» Directions: The word "accomplish" marks the lines to find; copy every such line from the data below.

[Opening Provided records section]

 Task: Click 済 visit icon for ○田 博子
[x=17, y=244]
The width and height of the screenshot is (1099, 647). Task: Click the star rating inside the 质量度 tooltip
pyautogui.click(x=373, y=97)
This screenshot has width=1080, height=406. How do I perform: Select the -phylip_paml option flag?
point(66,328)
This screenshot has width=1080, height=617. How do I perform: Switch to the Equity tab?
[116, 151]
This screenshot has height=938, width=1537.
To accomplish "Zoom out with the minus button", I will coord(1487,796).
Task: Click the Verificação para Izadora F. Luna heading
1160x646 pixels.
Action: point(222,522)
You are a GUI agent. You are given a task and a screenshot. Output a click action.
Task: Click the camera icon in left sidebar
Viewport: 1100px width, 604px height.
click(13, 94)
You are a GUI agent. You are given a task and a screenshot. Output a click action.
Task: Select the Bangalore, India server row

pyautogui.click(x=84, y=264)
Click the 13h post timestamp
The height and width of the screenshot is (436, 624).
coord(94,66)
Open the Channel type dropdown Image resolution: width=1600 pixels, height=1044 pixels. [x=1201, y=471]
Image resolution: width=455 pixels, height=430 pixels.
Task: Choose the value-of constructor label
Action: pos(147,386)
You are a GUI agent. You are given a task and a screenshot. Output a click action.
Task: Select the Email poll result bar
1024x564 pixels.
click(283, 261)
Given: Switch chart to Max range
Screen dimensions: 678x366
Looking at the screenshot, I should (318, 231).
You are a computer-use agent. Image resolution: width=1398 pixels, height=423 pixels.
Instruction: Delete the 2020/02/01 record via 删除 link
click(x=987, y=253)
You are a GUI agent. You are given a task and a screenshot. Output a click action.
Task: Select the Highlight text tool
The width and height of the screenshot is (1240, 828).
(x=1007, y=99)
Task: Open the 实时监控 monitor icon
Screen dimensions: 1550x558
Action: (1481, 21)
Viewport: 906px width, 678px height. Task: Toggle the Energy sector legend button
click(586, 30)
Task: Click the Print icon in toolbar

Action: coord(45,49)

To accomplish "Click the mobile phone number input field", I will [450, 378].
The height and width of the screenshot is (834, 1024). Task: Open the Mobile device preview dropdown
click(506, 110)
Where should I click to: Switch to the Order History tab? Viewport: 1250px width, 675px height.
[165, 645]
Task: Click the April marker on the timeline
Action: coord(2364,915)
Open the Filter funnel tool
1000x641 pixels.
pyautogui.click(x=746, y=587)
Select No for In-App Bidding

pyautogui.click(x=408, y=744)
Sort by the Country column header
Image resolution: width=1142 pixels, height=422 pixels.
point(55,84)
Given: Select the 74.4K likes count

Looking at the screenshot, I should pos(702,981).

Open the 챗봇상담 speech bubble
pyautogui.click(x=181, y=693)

[Closing Provided records section]

» Result below:
To accomplish "Zoom out with the minus button", I will coord(1487,796).
To accomplish "Click the mobile phone number input field", I will [450, 378].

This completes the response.